TASK PROMPT –
Copy out all of the data that follows, exactly as it appears.

[Items listed in a dataset]
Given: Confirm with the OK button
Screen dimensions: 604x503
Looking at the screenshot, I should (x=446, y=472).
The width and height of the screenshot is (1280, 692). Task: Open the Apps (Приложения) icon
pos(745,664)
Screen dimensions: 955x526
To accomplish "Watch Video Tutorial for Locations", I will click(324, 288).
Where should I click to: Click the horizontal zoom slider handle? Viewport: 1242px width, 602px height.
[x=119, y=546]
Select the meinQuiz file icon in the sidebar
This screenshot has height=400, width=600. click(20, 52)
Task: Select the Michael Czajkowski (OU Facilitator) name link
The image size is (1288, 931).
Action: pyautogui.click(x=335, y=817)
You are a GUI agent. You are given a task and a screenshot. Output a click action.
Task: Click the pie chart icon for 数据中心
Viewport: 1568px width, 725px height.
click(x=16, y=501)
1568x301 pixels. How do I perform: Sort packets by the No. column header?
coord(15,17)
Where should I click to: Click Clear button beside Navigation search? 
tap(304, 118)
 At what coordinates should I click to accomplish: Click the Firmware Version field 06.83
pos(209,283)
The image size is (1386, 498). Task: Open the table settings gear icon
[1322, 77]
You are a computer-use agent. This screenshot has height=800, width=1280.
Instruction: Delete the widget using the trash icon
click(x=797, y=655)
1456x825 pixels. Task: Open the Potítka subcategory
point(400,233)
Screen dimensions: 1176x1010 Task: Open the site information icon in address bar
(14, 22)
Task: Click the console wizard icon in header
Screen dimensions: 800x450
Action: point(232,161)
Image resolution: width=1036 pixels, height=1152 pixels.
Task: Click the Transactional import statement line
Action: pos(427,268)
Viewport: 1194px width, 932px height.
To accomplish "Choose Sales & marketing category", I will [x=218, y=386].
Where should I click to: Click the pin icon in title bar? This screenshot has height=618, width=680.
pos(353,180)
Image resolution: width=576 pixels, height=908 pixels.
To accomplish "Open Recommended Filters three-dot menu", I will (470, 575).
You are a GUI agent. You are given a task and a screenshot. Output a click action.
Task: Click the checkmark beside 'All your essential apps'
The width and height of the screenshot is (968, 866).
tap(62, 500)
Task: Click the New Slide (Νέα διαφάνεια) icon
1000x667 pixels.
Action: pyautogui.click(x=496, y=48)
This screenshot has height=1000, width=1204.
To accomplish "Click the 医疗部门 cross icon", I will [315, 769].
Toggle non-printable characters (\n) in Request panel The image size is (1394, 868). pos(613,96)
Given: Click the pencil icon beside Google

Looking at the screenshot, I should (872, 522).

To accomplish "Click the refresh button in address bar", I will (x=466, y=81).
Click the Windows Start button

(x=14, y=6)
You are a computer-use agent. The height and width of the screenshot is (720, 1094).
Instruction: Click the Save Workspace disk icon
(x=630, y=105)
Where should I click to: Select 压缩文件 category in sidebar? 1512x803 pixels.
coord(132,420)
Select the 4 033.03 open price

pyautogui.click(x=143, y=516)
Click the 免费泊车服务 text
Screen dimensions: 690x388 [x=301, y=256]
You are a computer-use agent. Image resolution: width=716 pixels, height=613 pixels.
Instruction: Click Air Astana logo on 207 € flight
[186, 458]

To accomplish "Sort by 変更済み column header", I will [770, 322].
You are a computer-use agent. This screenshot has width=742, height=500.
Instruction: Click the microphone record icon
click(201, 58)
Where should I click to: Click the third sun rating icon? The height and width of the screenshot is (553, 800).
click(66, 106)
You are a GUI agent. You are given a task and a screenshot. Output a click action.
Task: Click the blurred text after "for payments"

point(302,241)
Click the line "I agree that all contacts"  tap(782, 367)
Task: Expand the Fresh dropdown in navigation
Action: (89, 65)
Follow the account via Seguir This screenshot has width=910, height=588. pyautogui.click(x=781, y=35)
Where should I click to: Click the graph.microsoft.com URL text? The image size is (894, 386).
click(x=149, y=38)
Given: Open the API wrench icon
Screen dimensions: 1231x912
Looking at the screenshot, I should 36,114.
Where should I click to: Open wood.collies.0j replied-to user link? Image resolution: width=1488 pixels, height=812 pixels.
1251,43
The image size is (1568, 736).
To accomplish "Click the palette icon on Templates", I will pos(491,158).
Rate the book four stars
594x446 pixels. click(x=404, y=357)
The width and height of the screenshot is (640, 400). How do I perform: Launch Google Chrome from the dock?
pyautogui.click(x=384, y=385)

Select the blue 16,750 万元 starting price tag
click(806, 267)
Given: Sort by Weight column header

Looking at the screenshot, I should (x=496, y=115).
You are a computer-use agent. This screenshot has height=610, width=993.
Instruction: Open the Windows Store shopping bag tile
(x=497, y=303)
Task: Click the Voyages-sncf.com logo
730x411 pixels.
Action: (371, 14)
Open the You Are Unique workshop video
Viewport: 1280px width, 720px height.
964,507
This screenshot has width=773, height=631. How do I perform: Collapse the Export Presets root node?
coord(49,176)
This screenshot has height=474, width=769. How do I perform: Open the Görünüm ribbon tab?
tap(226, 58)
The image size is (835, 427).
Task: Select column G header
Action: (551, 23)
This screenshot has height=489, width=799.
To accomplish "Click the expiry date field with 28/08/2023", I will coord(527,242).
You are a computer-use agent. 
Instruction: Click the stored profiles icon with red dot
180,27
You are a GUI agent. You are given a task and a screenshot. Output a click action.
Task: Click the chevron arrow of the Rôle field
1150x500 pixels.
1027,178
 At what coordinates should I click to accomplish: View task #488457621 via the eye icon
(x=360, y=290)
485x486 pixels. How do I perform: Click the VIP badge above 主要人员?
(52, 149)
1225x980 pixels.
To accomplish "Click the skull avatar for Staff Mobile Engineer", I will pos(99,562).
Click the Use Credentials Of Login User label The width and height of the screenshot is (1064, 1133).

RESULT –
Given: Confirm with the OK button
Screen dimensions: 604x503
Looking at the screenshot, I should (x=446, y=472).
The width and height of the screenshot is (1280, 692). Task: Open the Apps (Приложения) icon
pos(745,664)
Screen dimensions: 955x526
To accomplish "Watch Video Tutorial for Locations", I will click(324, 288).
Where should I click to: Click the horizontal zoom slider handle? Viewport: 1242px width, 602px height.
[x=119, y=546]
Select the meinQuiz file icon in the sidebar
This screenshot has height=400, width=600. click(20, 52)
Task: Select the Michael Czajkowski (OU Facilitator) name link
The image size is (1288, 931).
Action: pyautogui.click(x=335, y=817)
You are a GUI agent. You are given a task and a screenshot. Output a click action.
Task: Click the pie chart icon for 数据中心
Viewport: 1568px width, 725px height.
click(x=16, y=501)
1568x301 pixels. How do I perform: Sort packets by the No. column header?
coord(15,17)
Where should I click to: Click Clear button beside Navigation search? 
tap(304, 118)
 At what coordinates should I click to accomplish: Click the Firmware Version field 06.83
pos(209,283)
The image size is (1386, 498). Task: Open the table settings gear icon
[1322, 77]
You are a computer-use agent. This screenshot has height=800, width=1280.
Instruction: Delete the widget using the trash icon
click(x=797, y=655)
1456x825 pixels. Task: Open the Potítka subcategory
point(400,233)
Screen dimensions: 1176x1010 Task: Open the site information icon in address bar
(14, 22)
Task: Click the console wizard icon in header
Screen dimensions: 800x450
Action: point(232,161)
Image resolution: width=1036 pixels, height=1152 pixels.
Task: Click the Transactional import statement line
Action: pos(427,268)
Viewport: 1194px width, 932px height.
To accomplish "Choose Sales & marketing category", I will [x=218, y=386].
Where should I click to: Click the pin icon in title bar? This screenshot has height=618, width=680.
pos(353,180)
Image resolution: width=576 pixels, height=908 pixels.
To accomplish "Open Recommended Filters three-dot menu", I will (470, 575).
You are a GUI agent. You are given a task and a screenshot. Output a click action.
Task: Click the checkmark beside 'All your essential apps'
The width and height of the screenshot is (968, 866).
tap(62, 500)
Task: Click the New Slide (Νέα διαφάνεια) icon
1000x667 pixels.
Action: pyautogui.click(x=496, y=48)
This screenshot has height=1000, width=1204.
To accomplish "Click the 医疗部门 cross icon", I will [315, 769].
Toggle non-printable characters (\n) in Request panel The image size is (1394, 868). pos(613,96)
Given: Click the pencil icon beside Google

Looking at the screenshot, I should (872, 522).

To accomplish "Click the refresh button in address bar", I will (x=466, y=81).
Click the Windows Start button

(x=14, y=6)
You are a computer-use agent. The height and width of the screenshot is (720, 1094).
Instruction: Click the Save Workspace disk icon
(x=630, y=105)
Where should I click to: Select 压缩文件 category in sidebar? 1512x803 pixels.
coord(132,420)
Select the 4 033.03 open price

pyautogui.click(x=143, y=516)
Click the 免费泊车服务 text
Screen dimensions: 690x388 [x=301, y=256]
You are a computer-use agent. Image resolution: width=716 pixels, height=613 pixels.
Instruction: Click Air Astana logo on 207 € flight
[186, 458]

To accomplish "Sort by 変更済み column header", I will [770, 322].
You are a computer-use agent. This screenshot has width=742, height=500.
Instruction: Click the microphone record icon
click(201, 58)
Where should I click to: Click the third sun rating icon? The height and width of the screenshot is (553, 800).
click(66, 106)
You are a GUI agent. You are given a task and a screenshot. Output a click action.
Task: Click the blurred text after "for payments"

point(302,241)
Click the line "I agree that all contacts"  tap(782, 367)
Task: Expand the Fresh dropdown in navigation
Action: (89, 65)
Follow the account via Seguir This screenshot has width=910, height=588. pyautogui.click(x=781, y=35)
Where should I click to: Click the graph.microsoft.com URL text? The image size is (894, 386).
click(x=149, y=38)
Given: Open the API wrench icon
Screen dimensions: 1231x912
Looking at the screenshot, I should 36,114.
Where should I click to: Open wood.collies.0j replied-to user link? Image resolution: width=1488 pixels, height=812 pixels.
1251,43
The image size is (1568, 736).
To accomplish "Click the palette icon on Templates", I will pos(491,158).
Rate the book four stars
594x446 pixels. click(x=404, y=357)
The width and height of the screenshot is (640, 400). How do I perform: Launch Google Chrome from the dock?
pyautogui.click(x=384, y=385)

Select the blue 16,750 万元 starting price tag
click(806, 267)
Given: Sort by Weight column header

Looking at the screenshot, I should (x=496, y=115).
You are a computer-use agent. This screenshot has height=610, width=993.
Instruction: Open the Windows Store shopping bag tile
(x=497, y=303)
Task: Click the Voyages-sncf.com logo
730x411 pixels.
Action: (371, 14)
Open the You Are Unique workshop video
Viewport: 1280px width, 720px height.
964,507
This screenshot has width=773, height=631. How do I perform: Collapse the Export Presets root node?
coord(49,176)
This screenshot has height=474, width=769. How do I perform: Open the Görünüm ribbon tab?
tap(226, 58)
The image size is (835, 427).
Task: Select column G header
Action: (551, 23)
This screenshot has height=489, width=799.
To accomplish "Click the expiry date field with 28/08/2023", I will coord(527,242).
You are a computer-use agent. 
Instruction: Click the stored profiles icon with red dot
180,27
You are a GUI agent. You are given a task and a screenshot. Output a click action.
Task: Click the chevron arrow of the Rôle field
1150x500 pixels.
1027,178
 At what coordinates should I click to accomplish: View task #488457621 via the eye icon
(x=360, y=290)
485x486 pixels. How do I perform: Click the VIP badge above 主要人员?
(52, 149)
1225x980 pixels.
To accomplish "Click the skull avatar for Staff Mobile Engineer", I will pos(99,562).
Click the Use Credentials Of Login User label The width and height of the screenshot is (1064, 1133).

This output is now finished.